The requirements listed therein have been re-worked into a summary mapping paper by John Denune of the UCI Security Team. Many of the proposed security enhancements in it are described in more detail below.

(NB: John has to to provide the actual doc).

The Cancer Genome Atlas is a data collection similar to dbGap in terms of scope and complexity, but focussed on cancer specifically. As such, it also contains much human data, also similarly anonymized, but also unavoidably contains personally identifiable traits. Since it is also an NIH project, the release and analysis of that data is covered by the same security restrictions as dbGaP (see above).

The Health Insurance Portability and Accountability Act of 1996 ( aka HIPAA). The part that concerns us is Title II, (unironically called Administrative Simplification provisions) which describes the computer protocols, security that involve the transfer of medical records and especially the penalties for their breach. The information concerns Personal Health Information (PHI) which is defined as "any information that is held by a covered entity regarding health status, provision of health care, or health care payment that can be linked to any individual". While originally, the covered entity referred to Health Insurance and Billing companies and Health Care Providers, the scope has been expanded to any organization that holds PHI data. And since PHI often covers genomic information, this is of concern to UC Irvine.

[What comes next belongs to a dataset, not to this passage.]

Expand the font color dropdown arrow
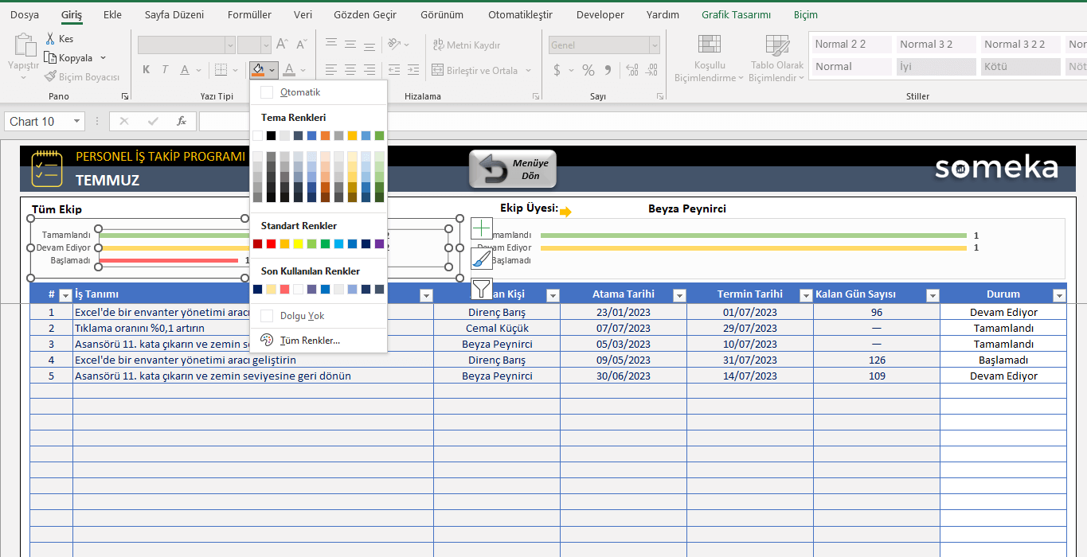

There are levels of anonymization that can take place with such data and PHI is generally attributed to information relating to Electronic Medical Records (EMR) as opposed to raw data such as the aggregated (tho de-identified) genomic information in dbGaP and TGCA. There is an inherent problem with this dichotomy since genomic information, when coupled with the kind of metadata provided by dbGaP and TGCA provides a statistical narrowing of possibilities and when cross-matched with other information, can be used to identify the supposedly anonymous data. So, while it is not as sensitive as actual EMR, it cannot be defined as Open Source Data and must therefore be protected.

Federal Information Security Management Act (FISMA) refers to the regulatory act that created several levels of computer security. FISMA is not a single set of security guidelines, but a requirment that each Federal government agency define security regulations that must be implemented to host the various data types under its control. As such, it is complex, contradictory, expensive to implement and audit. It calls for not only a census of the hardware and software that make up computer systems and networks under its control, but also the classifications and protections of all the data types. Some of the documentation describing this process is listed here.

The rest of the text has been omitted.